Agent skill

ci-watch-and-fix

Watch GitHub Actions CI after PR creation, detect failures, extract logs, apply minimal fixes, and re-push — keeping the delivery session alive until CI resolves or escalating after 3 cycles. Activate immediately after gh pr create and before marking the story done.

Stars 123
Forks 27

Install this agent skill to your Project

npx add-skill https://github.com/Fr-e-d/GAAI-framework/tree/main/.gaai/core/skills/delivery/ci-watch-and-fix

Metadata

Additional technical details for this skill

id
SKILL-DELIVERY-CI-WATCH-001
owner
Delivery Orchestrator
track
delivery
author
gaai-framework
status
stable
version
1.0
category
delivery
updated at
1772409600

SKILL.md

CI Watch and Fix

Purpose / When to Activate

Owner: Delivery Orchestrator.

Activate immediately after gh pr create and before marking the story done.

This skill keeps the delivery session alive through GitHub Actions CI execution. It detects failures, fetches logs, applies minimal fixes, and re-pushes — up to 3 remediation cycles. If CI does not converge within 3 cycles, it escalates without marking the story done.

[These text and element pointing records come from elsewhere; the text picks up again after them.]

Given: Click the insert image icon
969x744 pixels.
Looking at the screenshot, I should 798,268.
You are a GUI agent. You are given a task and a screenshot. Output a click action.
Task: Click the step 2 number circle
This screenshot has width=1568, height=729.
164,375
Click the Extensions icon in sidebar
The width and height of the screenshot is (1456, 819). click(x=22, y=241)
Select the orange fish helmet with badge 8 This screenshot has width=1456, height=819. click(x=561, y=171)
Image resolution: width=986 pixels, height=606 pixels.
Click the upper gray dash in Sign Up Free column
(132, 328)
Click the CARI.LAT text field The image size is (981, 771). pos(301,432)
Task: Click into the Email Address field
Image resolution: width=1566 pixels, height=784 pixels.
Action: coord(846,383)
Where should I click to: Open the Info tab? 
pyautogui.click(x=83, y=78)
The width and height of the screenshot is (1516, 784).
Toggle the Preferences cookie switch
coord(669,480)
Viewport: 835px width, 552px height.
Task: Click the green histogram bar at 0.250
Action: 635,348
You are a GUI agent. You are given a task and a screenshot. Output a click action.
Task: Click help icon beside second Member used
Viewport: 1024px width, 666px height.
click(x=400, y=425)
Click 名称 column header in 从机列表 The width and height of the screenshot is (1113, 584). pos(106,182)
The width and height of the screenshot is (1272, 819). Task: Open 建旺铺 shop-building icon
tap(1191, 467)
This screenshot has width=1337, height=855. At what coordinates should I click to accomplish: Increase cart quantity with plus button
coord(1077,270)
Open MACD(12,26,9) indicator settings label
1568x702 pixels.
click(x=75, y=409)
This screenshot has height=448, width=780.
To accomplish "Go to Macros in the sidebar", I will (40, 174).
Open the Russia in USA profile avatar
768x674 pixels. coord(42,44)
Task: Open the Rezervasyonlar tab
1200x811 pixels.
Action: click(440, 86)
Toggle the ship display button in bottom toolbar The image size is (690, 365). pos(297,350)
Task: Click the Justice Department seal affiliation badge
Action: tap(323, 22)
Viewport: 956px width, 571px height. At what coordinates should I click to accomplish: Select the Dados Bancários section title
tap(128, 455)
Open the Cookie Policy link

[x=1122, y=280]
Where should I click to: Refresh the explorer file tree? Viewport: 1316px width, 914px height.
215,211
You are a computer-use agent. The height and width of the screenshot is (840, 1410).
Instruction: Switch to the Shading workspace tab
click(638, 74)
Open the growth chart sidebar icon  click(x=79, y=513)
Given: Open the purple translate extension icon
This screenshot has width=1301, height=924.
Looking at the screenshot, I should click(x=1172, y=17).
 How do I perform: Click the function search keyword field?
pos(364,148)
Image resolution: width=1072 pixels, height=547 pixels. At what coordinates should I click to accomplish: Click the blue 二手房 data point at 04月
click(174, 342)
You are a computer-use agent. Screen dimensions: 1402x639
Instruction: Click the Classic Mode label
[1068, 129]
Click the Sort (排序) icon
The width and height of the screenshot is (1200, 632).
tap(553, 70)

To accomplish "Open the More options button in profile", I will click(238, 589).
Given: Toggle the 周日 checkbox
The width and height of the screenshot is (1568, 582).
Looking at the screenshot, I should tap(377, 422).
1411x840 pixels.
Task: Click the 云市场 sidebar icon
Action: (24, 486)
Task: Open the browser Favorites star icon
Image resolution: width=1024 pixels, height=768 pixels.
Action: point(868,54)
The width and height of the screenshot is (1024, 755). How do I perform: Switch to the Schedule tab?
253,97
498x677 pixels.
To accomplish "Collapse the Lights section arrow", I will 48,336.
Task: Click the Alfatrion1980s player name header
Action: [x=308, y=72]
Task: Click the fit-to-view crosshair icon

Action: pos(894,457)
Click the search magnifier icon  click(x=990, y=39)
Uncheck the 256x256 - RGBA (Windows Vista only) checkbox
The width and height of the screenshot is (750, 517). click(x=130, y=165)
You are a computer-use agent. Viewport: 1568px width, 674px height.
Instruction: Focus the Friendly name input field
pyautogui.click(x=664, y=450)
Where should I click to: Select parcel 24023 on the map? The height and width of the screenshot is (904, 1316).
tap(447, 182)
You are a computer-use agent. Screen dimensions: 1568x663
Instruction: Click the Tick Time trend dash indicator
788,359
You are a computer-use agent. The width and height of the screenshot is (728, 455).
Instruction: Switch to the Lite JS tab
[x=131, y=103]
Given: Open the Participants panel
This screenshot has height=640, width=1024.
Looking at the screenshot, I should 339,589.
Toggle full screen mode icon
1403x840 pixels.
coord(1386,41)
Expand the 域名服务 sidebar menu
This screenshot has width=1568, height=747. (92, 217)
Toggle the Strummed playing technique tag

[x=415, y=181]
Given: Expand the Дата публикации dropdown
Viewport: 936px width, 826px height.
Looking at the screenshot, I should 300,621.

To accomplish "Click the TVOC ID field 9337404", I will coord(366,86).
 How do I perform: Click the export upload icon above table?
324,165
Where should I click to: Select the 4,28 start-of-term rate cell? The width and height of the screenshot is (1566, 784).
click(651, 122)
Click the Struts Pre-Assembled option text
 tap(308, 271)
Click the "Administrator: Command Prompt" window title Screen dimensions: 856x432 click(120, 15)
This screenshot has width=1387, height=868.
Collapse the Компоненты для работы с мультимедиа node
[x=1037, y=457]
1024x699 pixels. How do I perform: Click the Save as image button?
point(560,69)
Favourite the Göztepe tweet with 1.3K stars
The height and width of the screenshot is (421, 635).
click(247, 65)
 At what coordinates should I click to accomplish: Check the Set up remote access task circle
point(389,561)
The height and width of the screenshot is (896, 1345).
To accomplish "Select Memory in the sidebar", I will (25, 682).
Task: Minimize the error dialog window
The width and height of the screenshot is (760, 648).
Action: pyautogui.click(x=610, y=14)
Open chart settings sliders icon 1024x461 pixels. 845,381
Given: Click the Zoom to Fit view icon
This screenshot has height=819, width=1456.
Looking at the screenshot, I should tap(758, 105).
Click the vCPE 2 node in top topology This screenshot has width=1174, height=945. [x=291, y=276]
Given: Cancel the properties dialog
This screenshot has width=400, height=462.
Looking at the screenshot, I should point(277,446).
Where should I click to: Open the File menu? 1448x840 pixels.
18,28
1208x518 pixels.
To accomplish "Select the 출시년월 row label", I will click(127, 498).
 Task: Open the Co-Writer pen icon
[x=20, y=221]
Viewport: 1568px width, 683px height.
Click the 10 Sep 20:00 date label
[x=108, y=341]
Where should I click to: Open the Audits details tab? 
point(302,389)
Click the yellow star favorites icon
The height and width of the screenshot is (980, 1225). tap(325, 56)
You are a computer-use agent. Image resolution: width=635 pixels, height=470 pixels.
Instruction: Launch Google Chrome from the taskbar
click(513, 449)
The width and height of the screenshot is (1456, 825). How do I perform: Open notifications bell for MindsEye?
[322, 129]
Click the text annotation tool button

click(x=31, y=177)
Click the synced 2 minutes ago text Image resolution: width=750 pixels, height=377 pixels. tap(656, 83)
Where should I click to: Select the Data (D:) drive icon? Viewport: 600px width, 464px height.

Do NOT use gh pr checks --watch. Active polling is mandatory to ensure the log file receives periodic output and the daemon heartbeat monitor does not falsely kill the session. See AC7.


External Dependencies

  • gh CLI authenticated with repo + actions:read scopes (already present in the project environment — no additional setup required).

Process

Initialization

cycle = 0
flaky_retry_used = false
previous_failure_signatures = {}   # map: check_name → error_message_hash

Step 0 — Branch Protection Check (once, before loop)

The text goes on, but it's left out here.